# TASK DESCRIPTION
Copy out everything from the start of the items down to the line containing "pos(77,361)", leaving the pictures out of your answer.

# EXCERPTED RECORDS
+-------+

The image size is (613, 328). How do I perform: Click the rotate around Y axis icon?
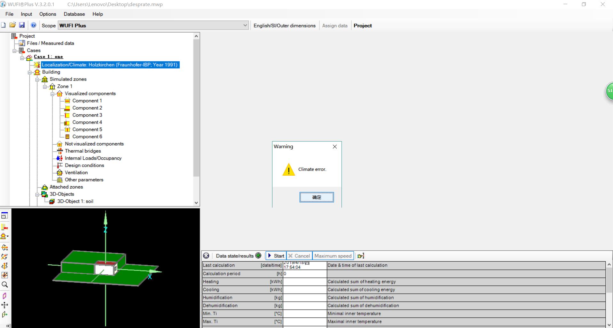4,256
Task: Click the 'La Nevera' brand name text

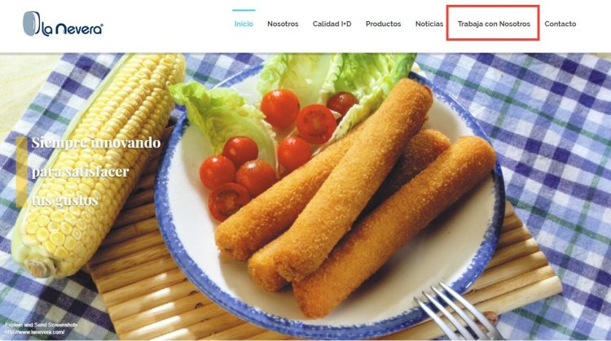Action: click(x=73, y=29)
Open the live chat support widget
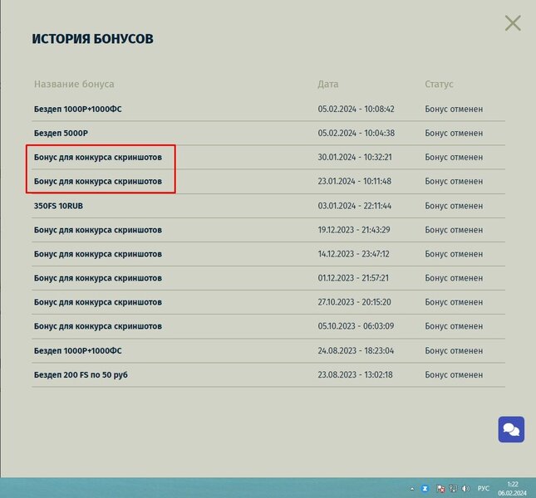 click(511, 430)
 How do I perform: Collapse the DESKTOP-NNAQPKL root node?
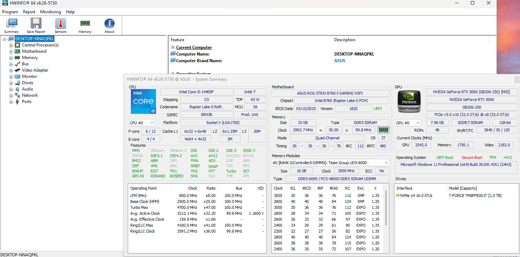(5, 39)
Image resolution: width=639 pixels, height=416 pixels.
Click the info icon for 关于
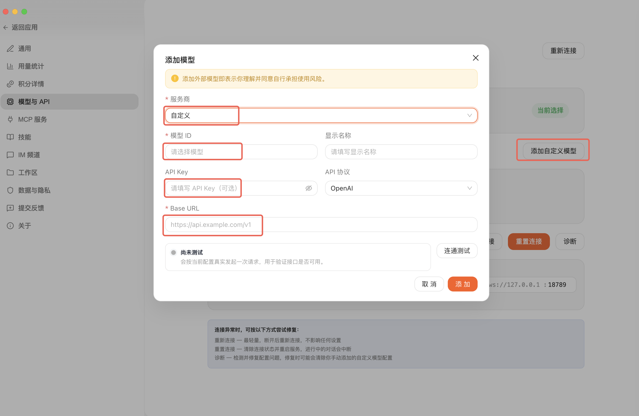[10, 226]
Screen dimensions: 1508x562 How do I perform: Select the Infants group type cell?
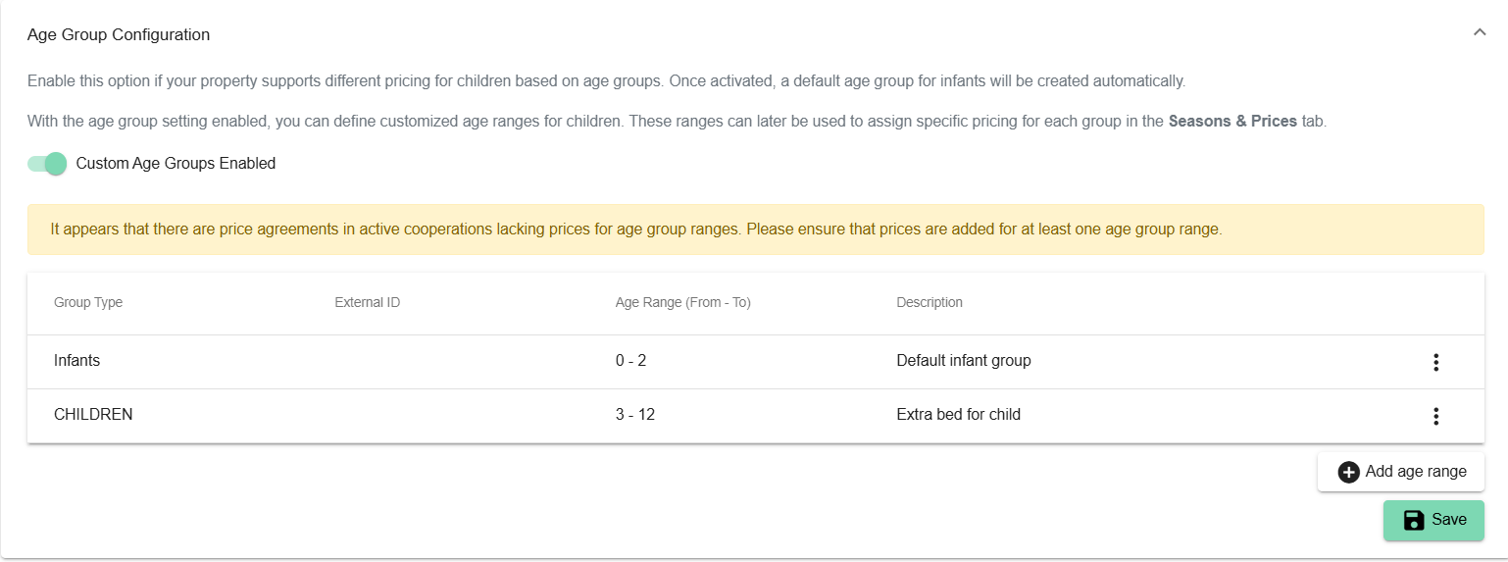pos(77,361)
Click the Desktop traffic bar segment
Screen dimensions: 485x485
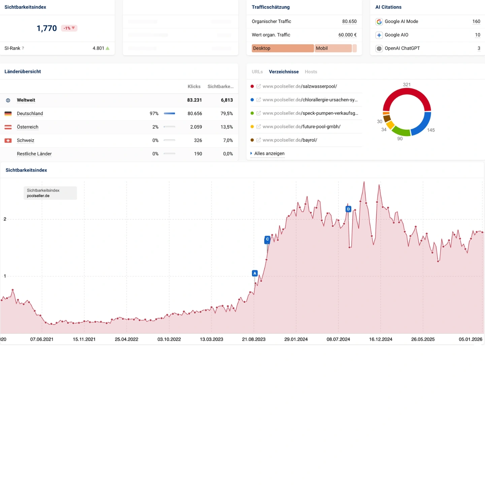click(x=282, y=48)
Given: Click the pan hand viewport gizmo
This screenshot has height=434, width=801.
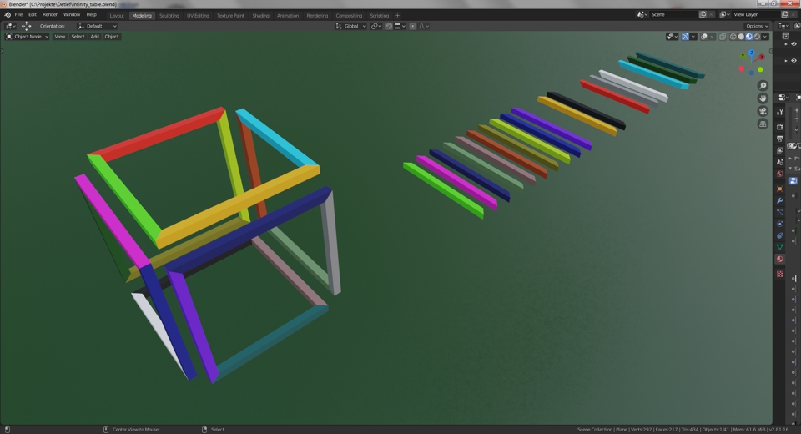Looking at the screenshot, I should pyautogui.click(x=763, y=98).
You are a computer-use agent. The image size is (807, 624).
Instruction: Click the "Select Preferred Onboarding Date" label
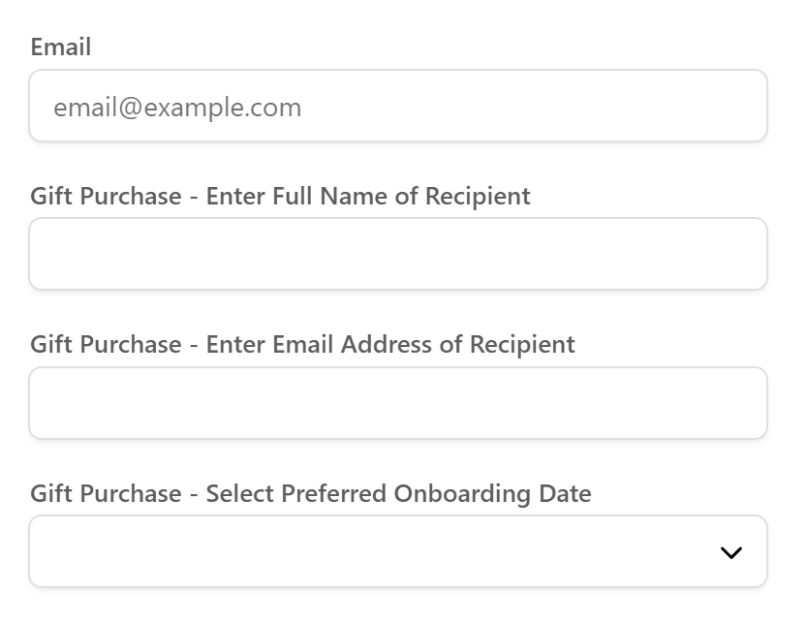coord(398,493)
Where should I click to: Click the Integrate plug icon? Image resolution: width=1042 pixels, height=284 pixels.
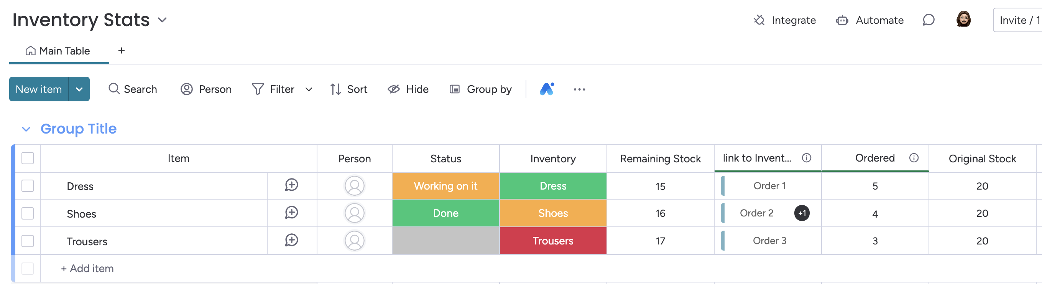(x=759, y=20)
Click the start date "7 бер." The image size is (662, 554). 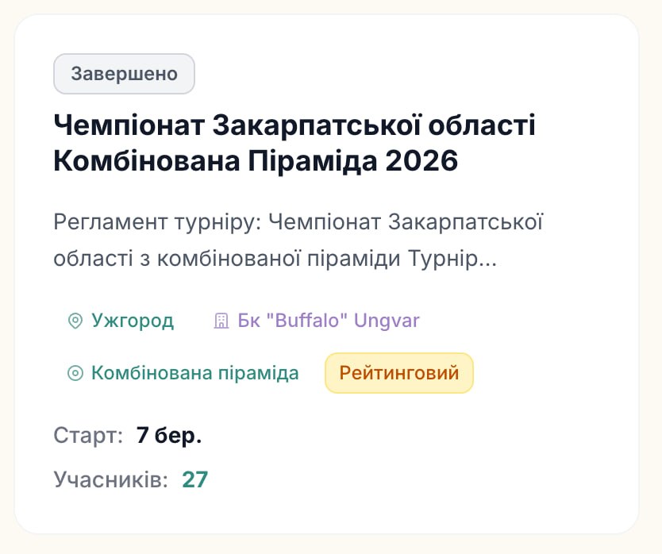[x=168, y=436]
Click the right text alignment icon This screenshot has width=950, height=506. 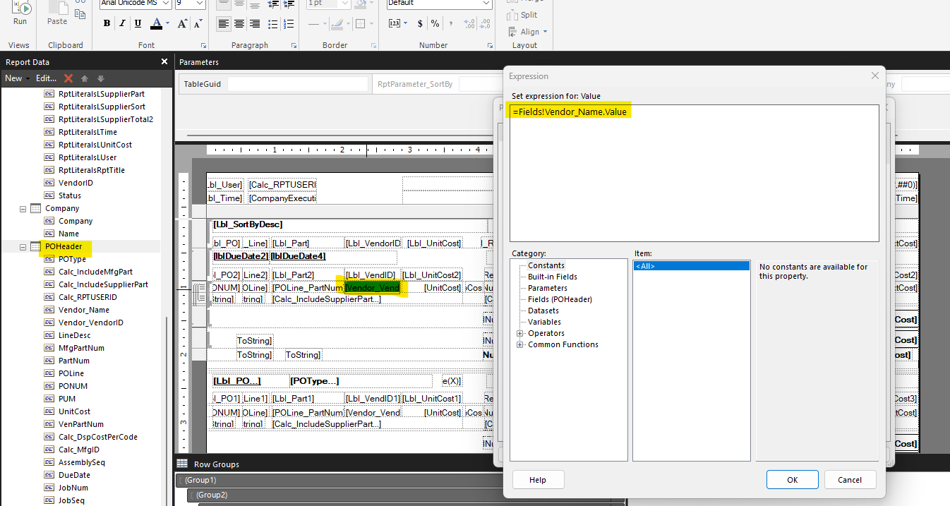255,23
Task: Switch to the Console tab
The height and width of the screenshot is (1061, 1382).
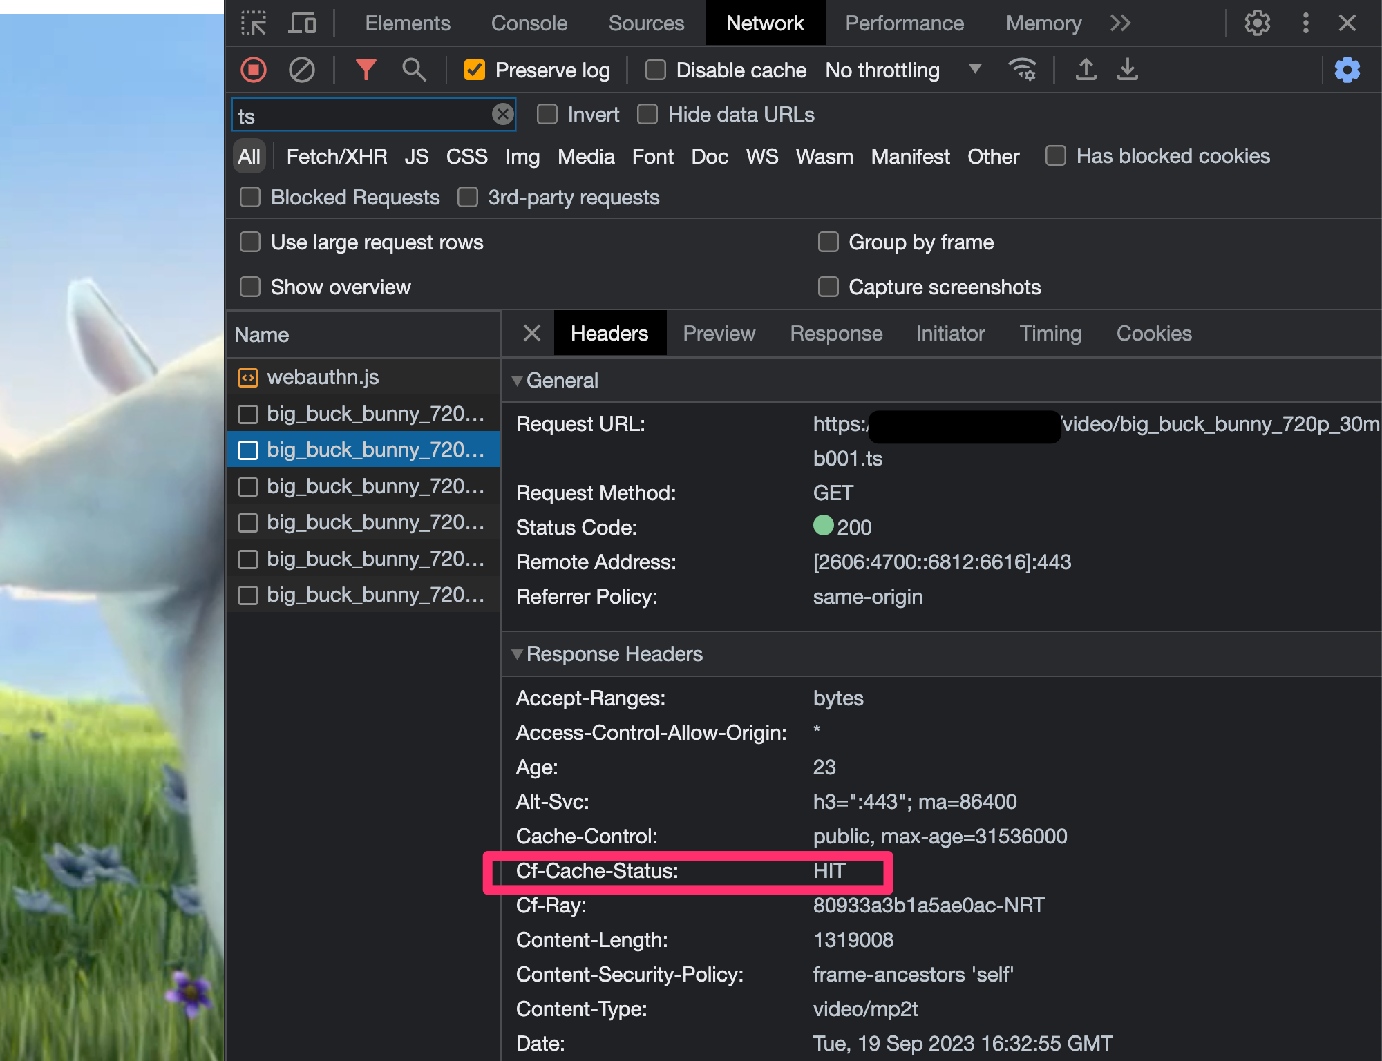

+-------+

# TASK OUTPUT
The image size is (613, 328). How do I perform: Click the rotate around Y axis icon?
4,256
Task: Click the 'La Nevera' brand name text

Action: click(x=73, y=29)
Open the live chat support widget
 click(511, 430)
 How do I perform: Collapse the DESKTOP-NNAQPKL root node?
(5, 39)
Image resolution: width=639 pixels, height=416 pixels.
Click the info icon for 关于
[10, 226]
Screen dimensions: 1508x562 How do I perform: Select the Infants group type cell?
pos(77,361)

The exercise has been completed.